Stage 3 crosses the Negev Desert, running by several landmarks dedicated to David Ben-Gurion, Israel’s founder and first prime minister. The route then runs through Ramon Crater, a sizable pit in the desert formed by erosion. Its 40-kilometer diameter makes it the largest such geographical feature in the world. A very steep, 1,200-meter climb leads the peloton out and toward the expected sprint finish in Eilat, a seaside resort on the Red Sea.What an ordinary description. Change the details and this this could be a description of a route through any country. VeloNews affirms our earliest dreams for Israel. We want to be like everyone else. We want a country we can call our own.
And that was of course Ben-Gurion’s vision. The early Zionists believed that what ailed the Jewish people was its lack of a nation-state. And now, 70 years later, we have it. Israel is a country like all others. It has geographical features and resorts. It has monuments to its heroes and prime ministers.
And yet I am not nearly as enthralled by stage four as I am by three.
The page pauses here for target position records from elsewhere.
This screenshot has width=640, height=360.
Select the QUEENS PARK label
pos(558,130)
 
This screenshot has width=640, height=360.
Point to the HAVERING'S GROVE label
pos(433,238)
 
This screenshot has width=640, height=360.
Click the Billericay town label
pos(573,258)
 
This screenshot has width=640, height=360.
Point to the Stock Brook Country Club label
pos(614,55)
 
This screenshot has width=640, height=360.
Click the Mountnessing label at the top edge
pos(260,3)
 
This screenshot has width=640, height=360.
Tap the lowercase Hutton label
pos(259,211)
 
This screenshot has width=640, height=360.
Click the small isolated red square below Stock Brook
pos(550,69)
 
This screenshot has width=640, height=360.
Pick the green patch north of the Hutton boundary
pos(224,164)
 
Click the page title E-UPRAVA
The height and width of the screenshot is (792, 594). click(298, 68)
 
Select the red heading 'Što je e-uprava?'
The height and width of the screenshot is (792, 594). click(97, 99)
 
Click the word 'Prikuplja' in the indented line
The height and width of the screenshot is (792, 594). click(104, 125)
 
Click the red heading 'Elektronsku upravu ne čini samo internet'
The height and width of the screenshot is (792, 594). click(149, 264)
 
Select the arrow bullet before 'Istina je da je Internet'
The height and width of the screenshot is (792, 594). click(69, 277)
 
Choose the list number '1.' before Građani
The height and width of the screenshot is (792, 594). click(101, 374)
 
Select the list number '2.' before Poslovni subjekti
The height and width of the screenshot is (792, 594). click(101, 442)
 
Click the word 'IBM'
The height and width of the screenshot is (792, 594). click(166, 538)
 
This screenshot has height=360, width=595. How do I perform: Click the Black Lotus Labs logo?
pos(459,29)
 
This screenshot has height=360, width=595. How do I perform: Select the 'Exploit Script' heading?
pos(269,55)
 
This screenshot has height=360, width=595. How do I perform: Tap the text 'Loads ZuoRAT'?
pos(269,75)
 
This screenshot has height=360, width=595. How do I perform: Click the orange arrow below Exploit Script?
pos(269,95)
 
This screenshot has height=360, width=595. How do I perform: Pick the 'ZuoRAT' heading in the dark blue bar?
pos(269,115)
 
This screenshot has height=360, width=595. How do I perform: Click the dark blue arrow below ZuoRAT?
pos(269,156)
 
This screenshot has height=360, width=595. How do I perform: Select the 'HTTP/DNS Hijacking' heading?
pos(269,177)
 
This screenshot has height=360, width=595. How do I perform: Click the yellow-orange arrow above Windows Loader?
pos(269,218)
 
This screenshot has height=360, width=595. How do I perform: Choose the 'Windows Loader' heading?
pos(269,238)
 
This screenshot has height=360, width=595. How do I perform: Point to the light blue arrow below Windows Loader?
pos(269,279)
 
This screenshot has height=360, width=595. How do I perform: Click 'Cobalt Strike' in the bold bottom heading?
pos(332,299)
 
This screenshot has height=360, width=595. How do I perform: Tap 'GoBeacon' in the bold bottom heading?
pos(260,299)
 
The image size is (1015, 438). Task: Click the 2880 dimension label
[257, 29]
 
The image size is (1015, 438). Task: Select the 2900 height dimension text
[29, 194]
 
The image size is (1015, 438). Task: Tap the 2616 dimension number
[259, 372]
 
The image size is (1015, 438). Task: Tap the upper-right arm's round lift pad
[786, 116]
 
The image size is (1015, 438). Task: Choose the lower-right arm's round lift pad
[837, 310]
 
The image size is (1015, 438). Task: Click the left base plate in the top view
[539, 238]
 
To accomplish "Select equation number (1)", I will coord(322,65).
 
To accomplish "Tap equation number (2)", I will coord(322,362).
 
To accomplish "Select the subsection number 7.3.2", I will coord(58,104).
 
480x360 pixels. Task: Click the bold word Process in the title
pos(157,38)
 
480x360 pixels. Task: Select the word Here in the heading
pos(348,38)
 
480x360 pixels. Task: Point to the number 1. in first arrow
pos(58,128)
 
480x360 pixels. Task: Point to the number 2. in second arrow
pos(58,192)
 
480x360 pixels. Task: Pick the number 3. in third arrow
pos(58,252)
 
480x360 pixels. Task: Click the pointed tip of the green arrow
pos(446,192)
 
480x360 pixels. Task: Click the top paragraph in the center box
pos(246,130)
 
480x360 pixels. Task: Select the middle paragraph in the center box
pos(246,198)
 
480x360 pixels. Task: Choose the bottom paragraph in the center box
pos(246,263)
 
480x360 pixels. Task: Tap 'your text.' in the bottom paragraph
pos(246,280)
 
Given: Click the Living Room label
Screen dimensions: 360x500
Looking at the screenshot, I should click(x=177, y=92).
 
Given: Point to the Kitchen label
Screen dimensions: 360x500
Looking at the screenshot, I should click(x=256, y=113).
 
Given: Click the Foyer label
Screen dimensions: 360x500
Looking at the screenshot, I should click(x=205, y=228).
Sicily exerts little pull on my Jewish soul. Israel serves as a home for the homeless Jewish people.
It serves as refuge for Jews fleeing persecution. If the bonds to the countries we call home become tenuous we can rest assured that one place would open its doors. Israel was founded to be like all other nation states. And yet we believe it to be unlike others.
Israel is a nation like all others but then again it is not. It figures prominently in our dreams.
Zionism was meant to secure our Jewish future by ensuring that all will be able to call at least one place home. Israel aspires to be more than a refuge. It tugs on the Jewish spirit.
I could love Rome, and love visiting there, and I could dream about watching professional cyclists sprint to this year’s finish outside its fabled coliseum, but I will remain forever in love with Jerusalem.
Israel may very well be a country like all others, with problems and imperfections like every other nation state throughout the world but yet I sense it is more. Jews throughout the world attach themselves to its achievements. They lament its failures.
It is like every other country. Then again it is not.
It is our other home.
We rejoice in 70 years of statehood.